*** Entries provided ***

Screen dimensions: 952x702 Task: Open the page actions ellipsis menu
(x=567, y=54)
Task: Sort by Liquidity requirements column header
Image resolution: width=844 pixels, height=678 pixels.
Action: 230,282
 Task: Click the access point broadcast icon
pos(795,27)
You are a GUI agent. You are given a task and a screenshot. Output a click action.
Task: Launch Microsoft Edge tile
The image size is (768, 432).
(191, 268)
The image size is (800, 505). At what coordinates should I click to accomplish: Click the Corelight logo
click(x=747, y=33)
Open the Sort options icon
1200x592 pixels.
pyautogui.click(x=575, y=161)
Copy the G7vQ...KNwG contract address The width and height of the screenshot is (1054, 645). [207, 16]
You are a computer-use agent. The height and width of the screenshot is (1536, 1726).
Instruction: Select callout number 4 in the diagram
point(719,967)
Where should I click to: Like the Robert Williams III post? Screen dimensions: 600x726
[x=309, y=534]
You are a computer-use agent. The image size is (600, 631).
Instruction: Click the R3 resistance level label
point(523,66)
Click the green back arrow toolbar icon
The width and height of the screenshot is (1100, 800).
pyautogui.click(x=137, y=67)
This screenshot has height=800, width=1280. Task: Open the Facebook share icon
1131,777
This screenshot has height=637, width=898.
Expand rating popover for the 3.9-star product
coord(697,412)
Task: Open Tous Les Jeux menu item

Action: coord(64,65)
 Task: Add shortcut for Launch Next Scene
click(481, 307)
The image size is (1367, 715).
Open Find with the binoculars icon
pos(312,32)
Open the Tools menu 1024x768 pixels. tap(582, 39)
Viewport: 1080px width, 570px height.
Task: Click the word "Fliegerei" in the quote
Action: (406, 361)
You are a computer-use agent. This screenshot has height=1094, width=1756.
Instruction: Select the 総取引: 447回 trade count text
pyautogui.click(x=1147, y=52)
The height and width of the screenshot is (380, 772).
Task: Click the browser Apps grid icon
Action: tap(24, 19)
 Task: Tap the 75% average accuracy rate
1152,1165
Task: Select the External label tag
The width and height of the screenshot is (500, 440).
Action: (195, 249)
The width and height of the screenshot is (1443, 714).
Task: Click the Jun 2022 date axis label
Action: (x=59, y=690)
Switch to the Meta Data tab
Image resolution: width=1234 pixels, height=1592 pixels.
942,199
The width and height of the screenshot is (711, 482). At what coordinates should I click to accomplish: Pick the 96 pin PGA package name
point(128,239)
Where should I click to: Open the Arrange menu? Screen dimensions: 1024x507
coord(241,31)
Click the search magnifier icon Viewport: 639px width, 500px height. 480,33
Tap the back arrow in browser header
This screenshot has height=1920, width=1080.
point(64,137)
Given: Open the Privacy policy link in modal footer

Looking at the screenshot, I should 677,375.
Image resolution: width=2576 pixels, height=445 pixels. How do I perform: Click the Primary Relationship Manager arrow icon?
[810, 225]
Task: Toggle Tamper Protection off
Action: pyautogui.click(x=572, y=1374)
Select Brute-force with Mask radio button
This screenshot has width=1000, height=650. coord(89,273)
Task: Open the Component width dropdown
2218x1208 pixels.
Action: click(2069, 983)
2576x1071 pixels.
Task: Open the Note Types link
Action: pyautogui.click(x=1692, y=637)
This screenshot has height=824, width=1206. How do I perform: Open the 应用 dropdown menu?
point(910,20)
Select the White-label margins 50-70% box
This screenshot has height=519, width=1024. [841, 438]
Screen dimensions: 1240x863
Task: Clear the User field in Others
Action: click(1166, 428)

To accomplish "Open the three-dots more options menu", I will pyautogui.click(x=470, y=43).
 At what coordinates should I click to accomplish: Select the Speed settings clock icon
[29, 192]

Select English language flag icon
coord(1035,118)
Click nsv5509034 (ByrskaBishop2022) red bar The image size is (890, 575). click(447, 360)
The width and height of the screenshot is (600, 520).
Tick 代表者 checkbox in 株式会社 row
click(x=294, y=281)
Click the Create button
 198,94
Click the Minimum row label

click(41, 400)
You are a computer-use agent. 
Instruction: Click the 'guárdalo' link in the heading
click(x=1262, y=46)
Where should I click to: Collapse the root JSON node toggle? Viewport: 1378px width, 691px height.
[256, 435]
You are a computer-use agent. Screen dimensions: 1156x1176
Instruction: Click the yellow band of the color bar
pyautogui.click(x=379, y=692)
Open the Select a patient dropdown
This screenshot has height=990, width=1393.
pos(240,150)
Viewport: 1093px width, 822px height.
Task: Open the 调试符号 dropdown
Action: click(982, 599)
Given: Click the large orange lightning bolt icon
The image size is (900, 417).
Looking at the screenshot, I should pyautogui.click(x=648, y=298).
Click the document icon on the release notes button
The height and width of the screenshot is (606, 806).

***

**What you should do**: Reproduce all the data precisely, word for word.

**Result of the exercise**:
Screen dimensions: 952x702 Task: Open the page actions ellipsis menu
(x=567, y=54)
Task: Sort by Liquidity requirements column header
Image resolution: width=844 pixels, height=678 pixels.
Action: 230,282
 Task: Click the access point broadcast icon
pos(795,27)
You are a GUI agent. You are given a task and a screenshot. Output a click action.
Task: Launch Microsoft Edge tile
The image size is (768, 432).
(191, 268)
The image size is (800, 505). At what coordinates should I click to accomplish: Click the Corelight logo
click(x=747, y=33)
Open the Sort options icon
1200x592 pixels.
pyautogui.click(x=575, y=161)
Copy the G7vQ...KNwG contract address The width and height of the screenshot is (1054, 645). [207, 16]
You are a computer-use agent. The height and width of the screenshot is (1536, 1726).
Instruction: Select callout number 4 in the diagram
point(719,967)
Where should I click to: Like the Robert Williams III post? Screen dimensions: 600x726
[x=309, y=534]
You are a computer-use agent. The image size is (600, 631).
Instruction: Click the R3 resistance level label
point(523,66)
Click the green back arrow toolbar icon
The width and height of the screenshot is (1100, 800).
pyautogui.click(x=137, y=67)
This screenshot has height=800, width=1280. Task: Open the Facebook share icon
1131,777
This screenshot has height=637, width=898.
Expand rating popover for the 3.9-star product
coord(697,412)
Task: Open Tous Les Jeux menu item

Action: coord(64,65)
 Task: Add shortcut for Launch Next Scene
click(481, 307)
The image size is (1367, 715).
Open Find with the binoculars icon
pos(312,32)
Open the Tools menu 1024x768 pixels. tap(582, 39)
Viewport: 1080px width, 570px height.
Task: Click the word "Fliegerei" in the quote
Action: (406, 361)
You are a computer-use agent. This screenshot has height=1094, width=1756.
Instruction: Select the 総取引: 447回 trade count text
pyautogui.click(x=1147, y=52)
The height and width of the screenshot is (380, 772).
Task: Click the browser Apps grid icon
Action: tap(24, 19)
 Task: Tap the 75% average accuracy rate
1152,1165
Task: Select the External label tag
The width and height of the screenshot is (500, 440).
Action: (195, 249)
The width and height of the screenshot is (1443, 714).
Task: Click the Jun 2022 date axis label
Action: (x=59, y=690)
Switch to the Meta Data tab
Image resolution: width=1234 pixels, height=1592 pixels.
942,199
The width and height of the screenshot is (711, 482). At what coordinates should I click to accomplish: Pick the 96 pin PGA package name
point(128,239)
Where should I click to: Open the Arrange menu? Screen dimensions: 1024x507
coord(241,31)
Click the search magnifier icon Viewport: 639px width, 500px height. 480,33
Tap the back arrow in browser header
This screenshot has height=1920, width=1080.
point(64,137)
Given: Open the Privacy policy link in modal footer

Looking at the screenshot, I should 677,375.
Image resolution: width=2576 pixels, height=445 pixels. How do I perform: Click the Primary Relationship Manager arrow icon?
[810, 225]
Task: Toggle Tamper Protection off
Action: pyautogui.click(x=572, y=1374)
Select Brute-force with Mask radio button
This screenshot has width=1000, height=650. coord(89,273)
Task: Open the Component width dropdown
2218x1208 pixels.
Action: click(2069, 983)
2576x1071 pixels.
Task: Open the Note Types link
Action: pyautogui.click(x=1692, y=637)
This screenshot has height=824, width=1206. How do I perform: Open the 应用 dropdown menu?
point(910,20)
Select the White-label margins 50-70% box
This screenshot has height=519, width=1024. [841, 438]
Screen dimensions: 1240x863
Task: Clear the User field in Others
Action: click(1166, 428)

To accomplish "Open the three-dots more options menu", I will pyautogui.click(x=470, y=43).
 At what coordinates should I click to accomplish: Select the Speed settings clock icon
[29, 192]

Select English language flag icon
coord(1035,118)
Click nsv5509034 (ByrskaBishop2022) red bar The image size is (890, 575). click(447, 360)
The width and height of the screenshot is (600, 520).
Tick 代表者 checkbox in 株式会社 row
click(x=294, y=281)
Click the Create button
 198,94
Click the Minimum row label

click(41, 400)
You are a computer-use agent. 
Instruction: Click the 'guárdalo' link in the heading
click(x=1262, y=46)
Where should I click to: Collapse the root JSON node toggle? Viewport: 1378px width, 691px height.
[256, 435]
You are a computer-use agent. Screen dimensions: 1156x1176
Instruction: Click the yellow band of the color bar
pyautogui.click(x=379, y=692)
Open the Select a patient dropdown
This screenshot has height=990, width=1393.
pos(240,150)
Viewport: 1093px width, 822px height.
Task: Open the 调试符号 dropdown
Action: click(982, 599)
Given: Click the large orange lightning bolt icon
The image size is (900, 417).
Looking at the screenshot, I should pyautogui.click(x=648, y=298).
Click the document icon on the release notes button
The height and width of the screenshot is (606, 806).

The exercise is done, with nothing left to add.